§ Text provided:

________

Variations design considerations (SharePoint Server 2010)
Applies to: SharePoint Server 2010
The variations feature in Microsoft SharePoint Server 2010 provides copies of content pages that are linked across a site structure. There is a one-to-many relationship of a single source site and multiple target sites. This enables both modification and translation of content, while maintaining a process to provide page updates across the different variations sites. For more information about variations, see Variations overview (SharePoint Server 2010).
There are several design considerations that must be weighed when you implement a variations infrastructure within your publishing environment. This article outlines some of these considerations, and makes recommendations about how to approach them in common scenarios.
In this article:
Variations process overview
Variations process overview
The following steps describe the process that is undergone when variation sites are created:
First, a source label and one or more target labels are created. This specifies which site within the site collection will contain the variations site hierarchy. In general, the assumption for most sites is that the variation source site will be created from the root of the site collection and the locale will be used as the variation label.
SharePoint Server 2010 supports up to 50 variation labels.
After the variation labels are created, the variations site hierarchies are created. This process creates all sites that are required for the whole variation site hierarchy. This can become very time-consuming if there is a deeply nested site structure within the site information architecture. This cannot be avoided in many large information architectures.
After the variation labels are created, the content is copied to the target variation sites. This includes the pages that were created in the source variation site. Depending on the configuration of the Resource Setting, images and documents could also be copied to the target variation site.
After the whole process is complete, pages that are updated and published on the source variation site are copied to the target variation sites as draft copies for later translation or modification before publishing the pages.
Although this process seems straightforward at face value, there are several considerations to make regarding the process and the effect of your design on the overall effectiveness of your variations solution. The number of sites, number of pages, and overall content size affect variations solutions in different ways. Although all these factors contribute to the overall database size, some have more effect than others, and different mitigation strategies can be employed to reduce the footprint of the content within the variations site hierarchy.

________

§ Dataset excerpt:
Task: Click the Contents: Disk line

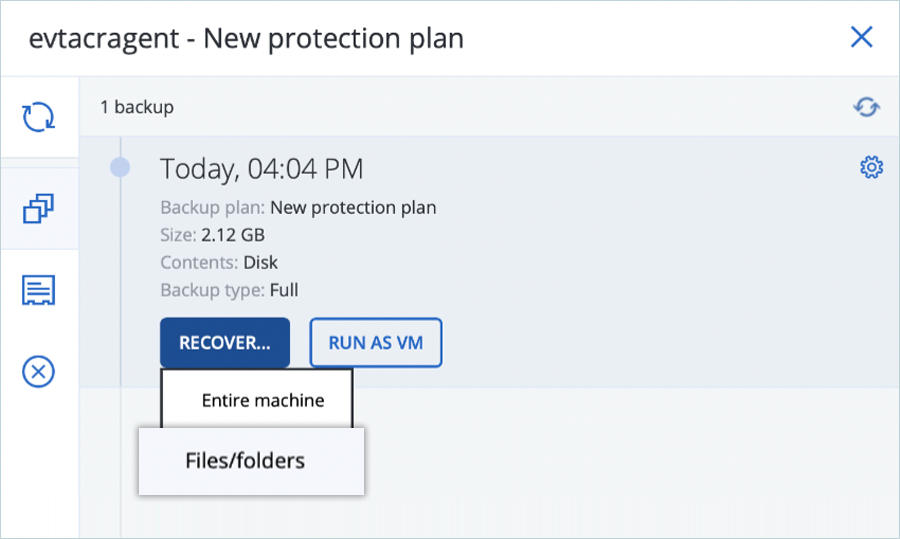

________

§ The problem:
Answer these questions using the SharePoint variations article above:
1. What kind of relationship exists between the source site and the target sites?
2. How many variation labels does SharePoint Server 2010 support?
3. In what form are pages updated and published on the source variation site copied to the target variation sites?

§ Expected answer:
1. A one-to-many relationship: a single source site and multiple target sites.
2. Up to 50.
3. As draft copies, for later translation or modification before the pages are published.